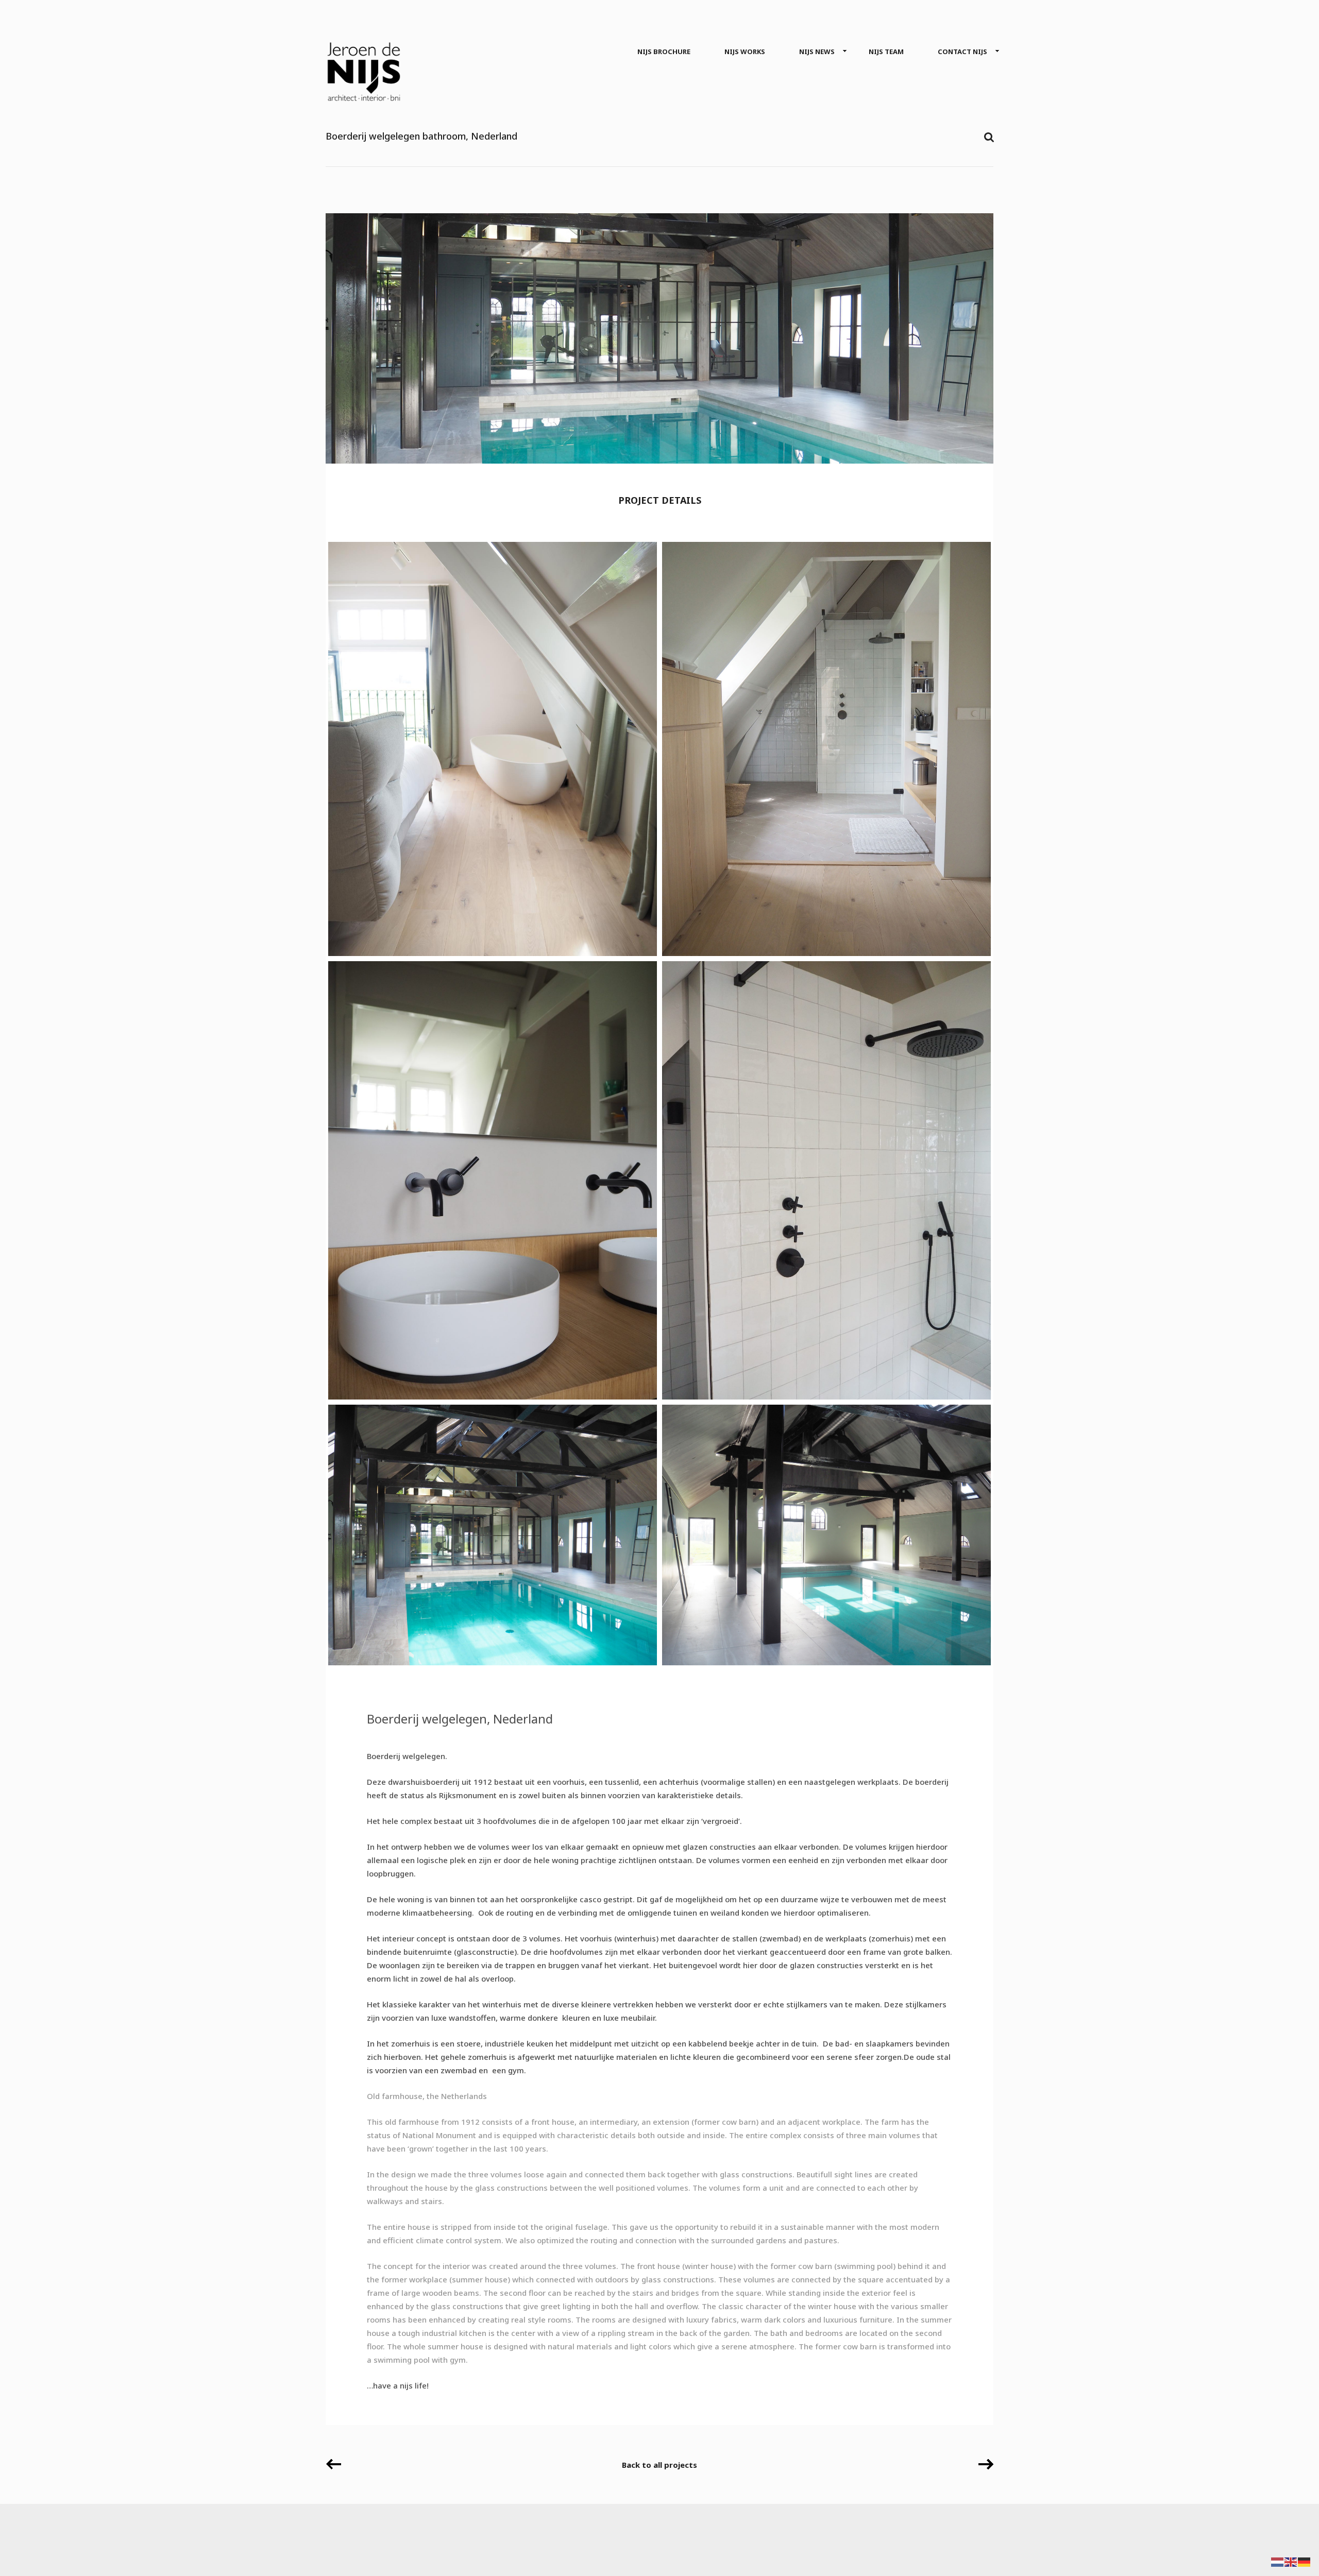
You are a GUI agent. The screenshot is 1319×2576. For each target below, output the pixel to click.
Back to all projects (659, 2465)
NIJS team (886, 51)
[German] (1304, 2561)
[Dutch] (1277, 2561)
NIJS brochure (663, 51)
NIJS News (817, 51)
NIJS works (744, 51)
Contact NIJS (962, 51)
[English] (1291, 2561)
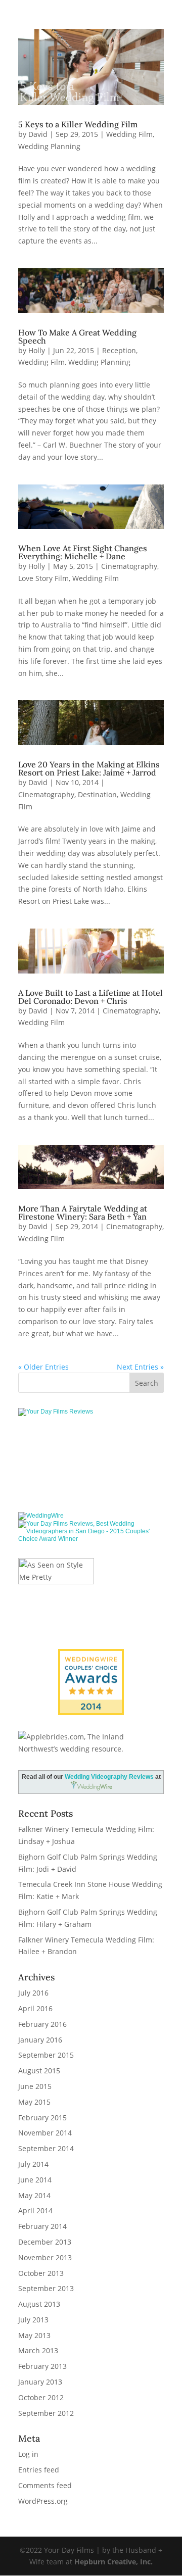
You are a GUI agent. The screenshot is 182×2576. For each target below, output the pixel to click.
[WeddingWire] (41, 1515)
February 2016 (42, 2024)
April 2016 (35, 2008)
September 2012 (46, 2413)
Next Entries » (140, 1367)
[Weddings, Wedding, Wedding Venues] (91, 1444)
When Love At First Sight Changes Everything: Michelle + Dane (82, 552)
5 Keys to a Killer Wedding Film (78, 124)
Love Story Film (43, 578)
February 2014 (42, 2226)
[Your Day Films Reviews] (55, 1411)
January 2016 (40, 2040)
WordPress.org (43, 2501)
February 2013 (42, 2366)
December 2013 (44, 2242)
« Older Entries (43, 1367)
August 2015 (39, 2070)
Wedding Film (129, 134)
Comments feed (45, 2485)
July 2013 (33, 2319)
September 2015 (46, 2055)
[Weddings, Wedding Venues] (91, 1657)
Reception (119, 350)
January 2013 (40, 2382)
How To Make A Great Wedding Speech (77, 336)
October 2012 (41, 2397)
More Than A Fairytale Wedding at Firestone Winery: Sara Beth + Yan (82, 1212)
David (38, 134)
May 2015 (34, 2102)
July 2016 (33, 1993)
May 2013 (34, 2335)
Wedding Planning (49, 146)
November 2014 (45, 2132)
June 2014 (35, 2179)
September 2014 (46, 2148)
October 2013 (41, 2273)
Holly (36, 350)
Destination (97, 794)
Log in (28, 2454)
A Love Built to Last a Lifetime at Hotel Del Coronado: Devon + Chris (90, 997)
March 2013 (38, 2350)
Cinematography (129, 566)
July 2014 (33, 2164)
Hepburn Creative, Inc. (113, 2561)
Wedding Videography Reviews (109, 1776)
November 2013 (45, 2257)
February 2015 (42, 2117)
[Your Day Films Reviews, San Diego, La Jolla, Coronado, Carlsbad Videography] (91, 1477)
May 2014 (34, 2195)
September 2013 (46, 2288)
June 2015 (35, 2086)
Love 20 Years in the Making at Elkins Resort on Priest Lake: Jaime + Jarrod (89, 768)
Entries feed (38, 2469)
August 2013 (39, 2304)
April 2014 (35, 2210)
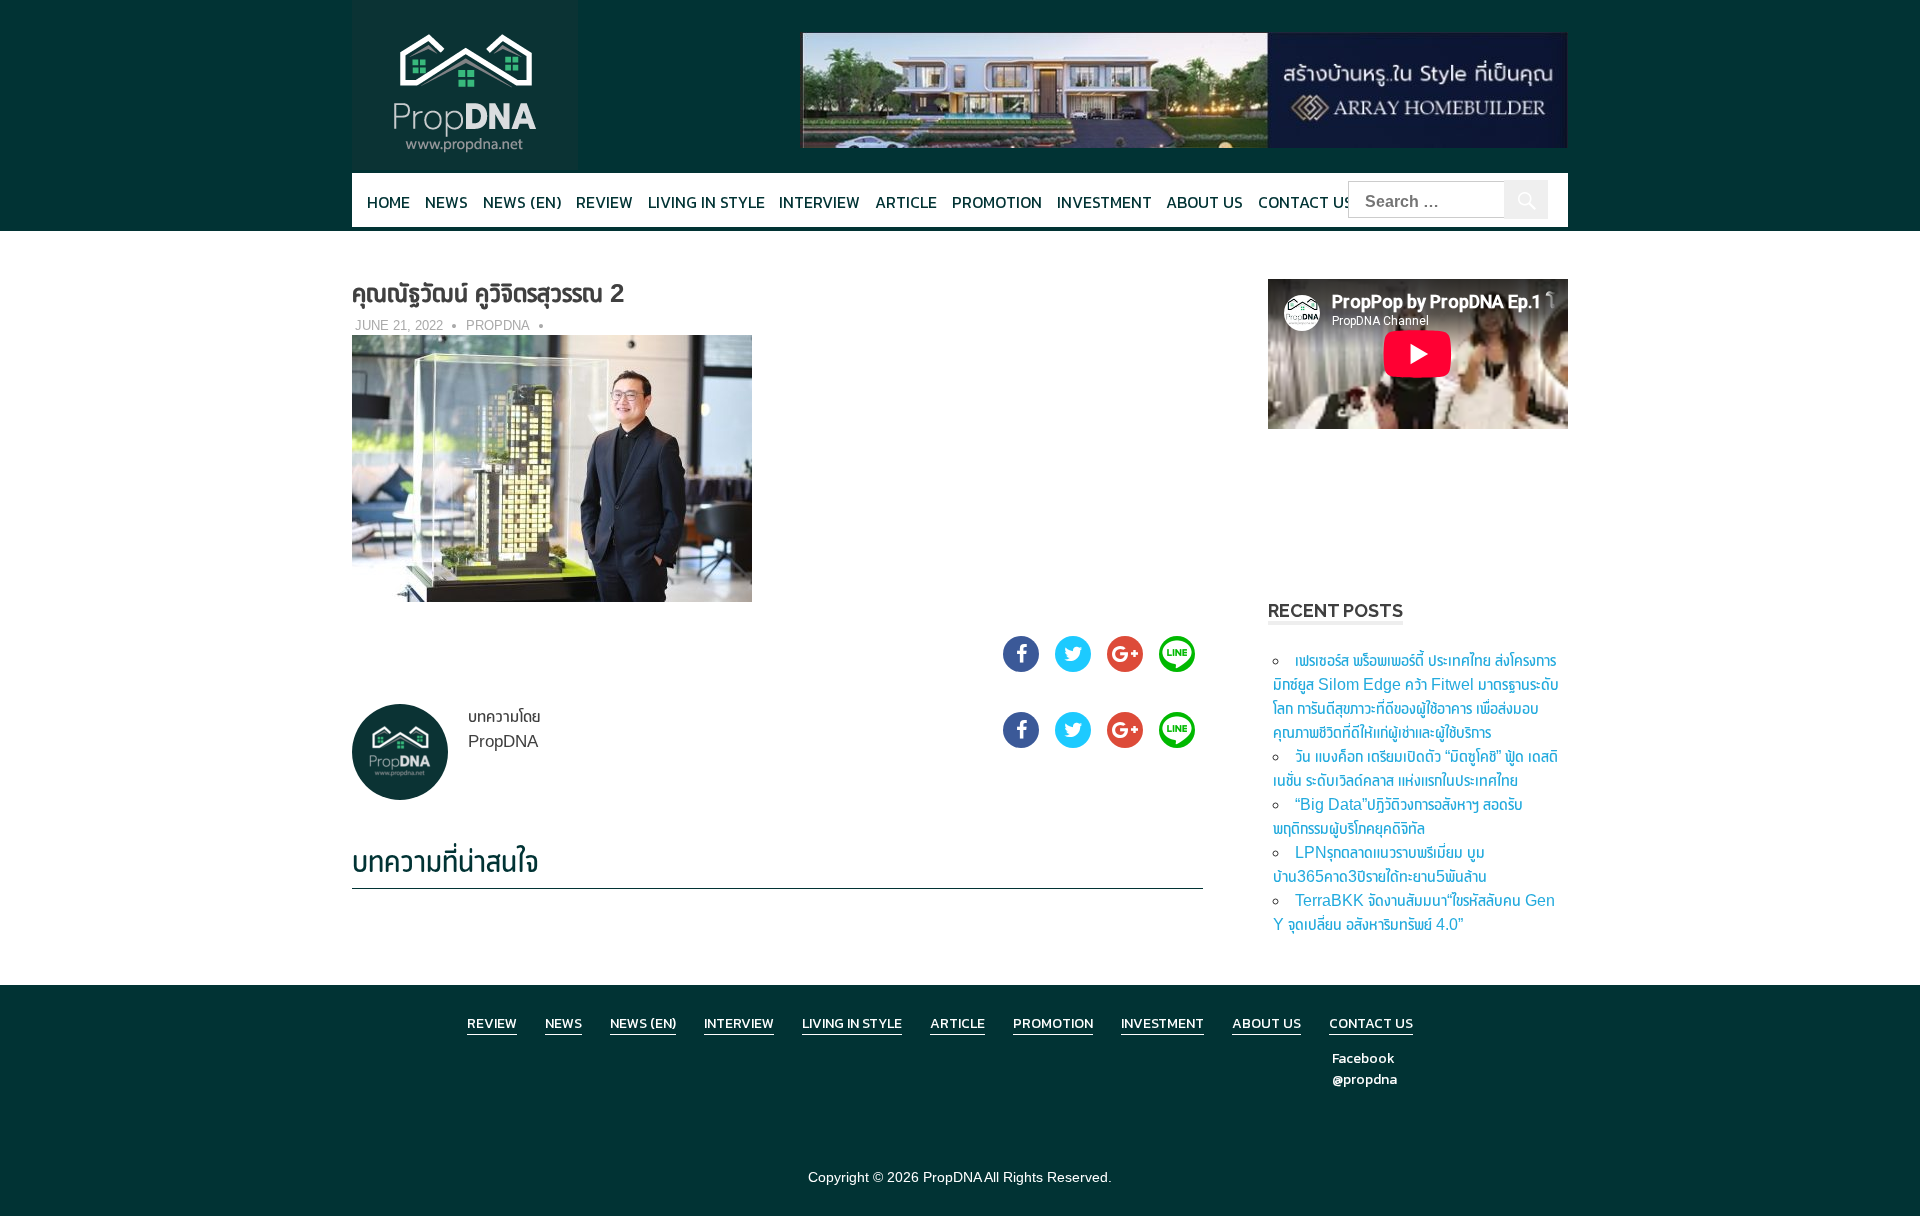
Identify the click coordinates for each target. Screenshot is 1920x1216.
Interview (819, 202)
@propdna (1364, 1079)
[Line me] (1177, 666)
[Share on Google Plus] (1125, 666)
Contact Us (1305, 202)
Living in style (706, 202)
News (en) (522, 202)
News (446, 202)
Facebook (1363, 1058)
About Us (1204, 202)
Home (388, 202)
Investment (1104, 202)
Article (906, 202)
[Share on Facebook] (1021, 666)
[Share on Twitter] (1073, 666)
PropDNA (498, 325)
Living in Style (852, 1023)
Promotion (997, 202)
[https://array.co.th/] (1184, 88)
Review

> [Problem requirements]
Looking through the data above, copy out each line in which the string "pixel" occurs.

> [Output of the task]
You are a GUI agent. The screenshot is 1319×2576. For each target below, output the pixel to click.
You are a GUI agent. The screenshot is 182×2576. For each target below, output the pixel to click.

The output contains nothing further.